** Opening TEXT SHOWN block **

Tuesday, May 2, 2017

June 29, 2016



June 29, 2016 

Written by Maximus Peperkamp, M.S. Behavioral Engineer

Dear Reader, 

This is my fourteenth response to “Epistemological Barriers to Radical Behaviorism” by Donohue et al. (1998). The authors discuss what is known in social psychology as the “Fundamental Attribution Error,” the tendency to ascribe behavior of someone else to dispositional causes and to ascribe our own behavior to situational causes. The reason that individuals attribute behavior either to internal or external variables is relative to the access that one has to someone’s behavioral history. 

If someone is a total stranger to us, we haven’t talked and we have no access to his or her behavioral history and thus, internal attributes are more likely to be made, but the more familiar we are with a person, the more we know about his or her behavioral history and, the more we are capable of explaining this person’s behavior based on what we know. 

Situational attributions are more likely if we talk and come to know someone. Also our own behavior is more likely to be attributed to false dispositional causes relative to our lack of knowledge of behavioral science and our individual behavioral history. The more knowledgeable we become about behavioral science, the more likely we will look into our phylogenetic, ontogenetic and cultural conditioning and the more likely we will be to attribute our own behavior to situational causes. 

I guess it takes someone with some knowledge of behavioral science to write this. Hayes (1987) found students “gave causal status to the feelings and thoughts of the client.” They also “reported internal explanations for their own behavior in these type of situations”, as they knew about “common clinical situations.” Thus, the real point of the “Fundamental Attribution Error” is the inner causation of behavior!

** Closing TEXT SHOWN block **
** Opening EXERCISE DATA block **

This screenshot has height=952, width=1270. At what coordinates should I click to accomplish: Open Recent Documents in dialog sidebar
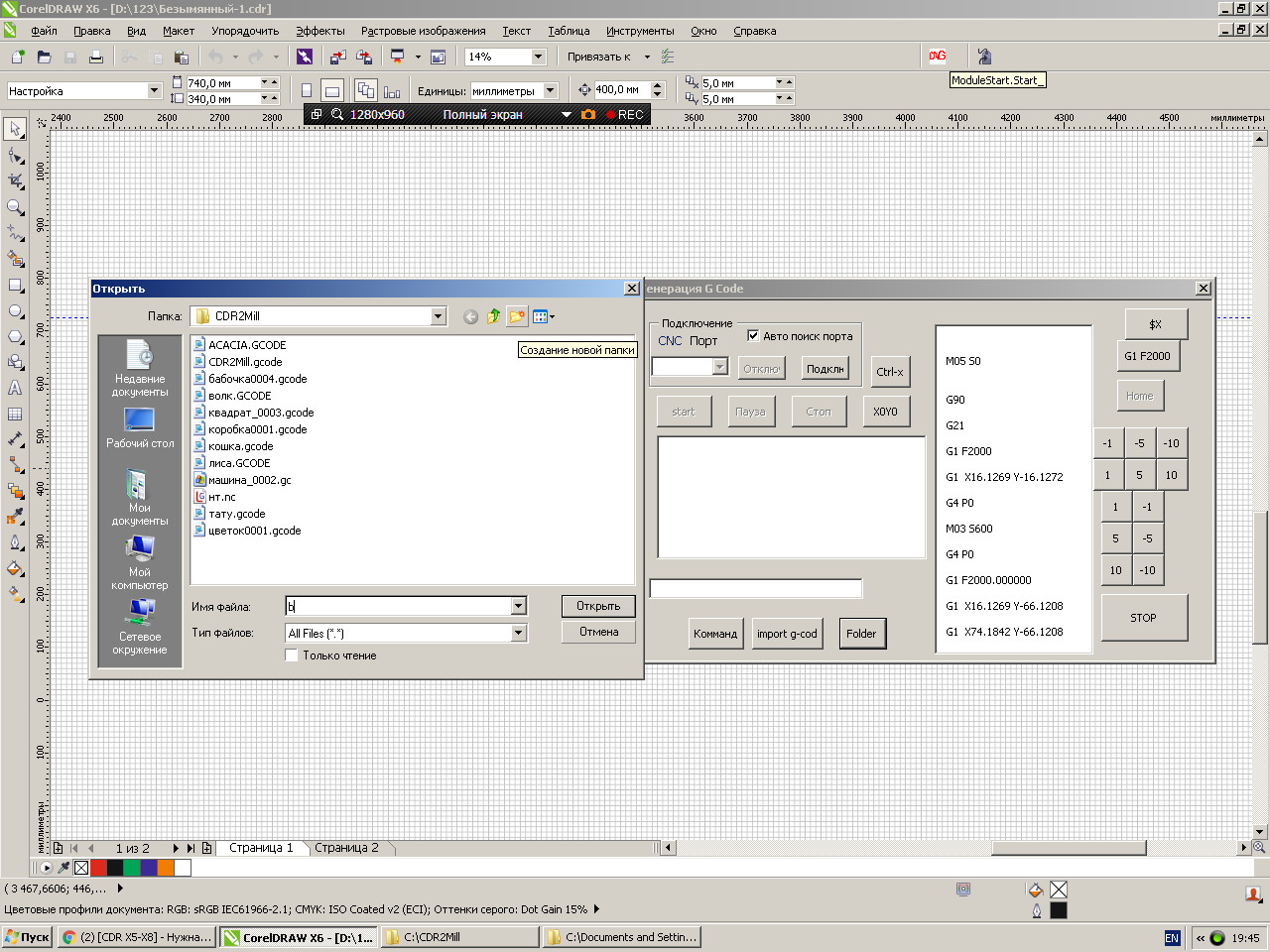pyautogui.click(x=140, y=369)
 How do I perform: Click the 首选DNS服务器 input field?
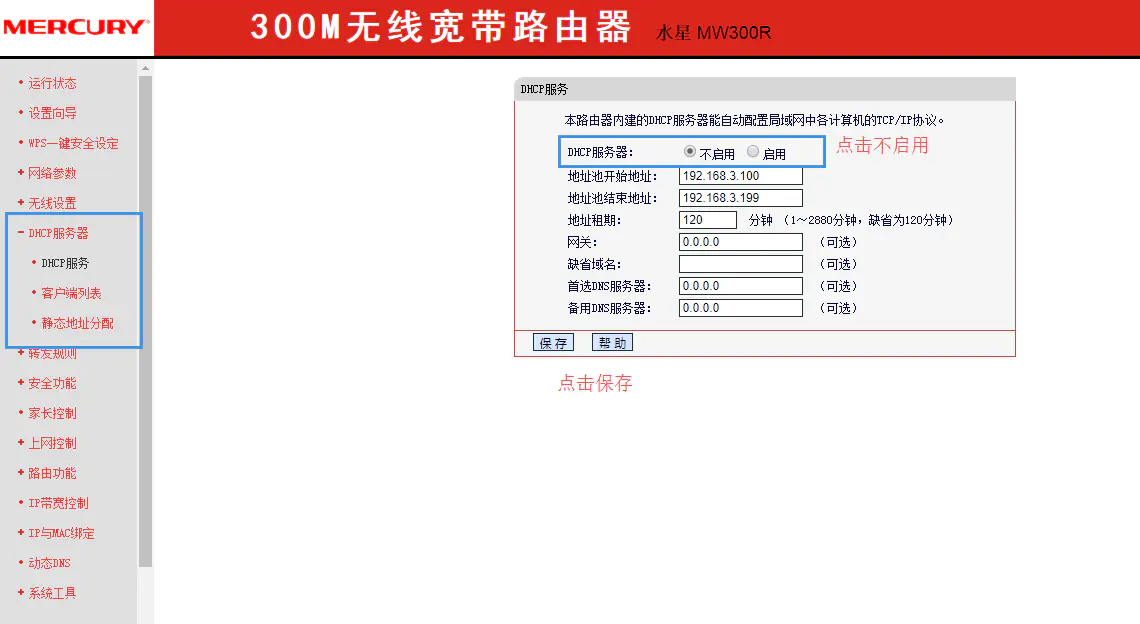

** Closing EXERCISE DATA block **

§ **ASSIGNED TASK**
From the post on the Fundamental Attribution Error, reproduce the passage from "If someone is" to "what we know." word for word.

§ **OUTPUT OF THE TASK**
If someone is a total stranger to us, we haven’t talked and we have no access to his or her behavioral history and thus, internal attributes are more likely to be made, but the more familiar we are with a person, the more we know about his or her behavioral history and, the more we are capable of explaining this person’s behavior based on what we know.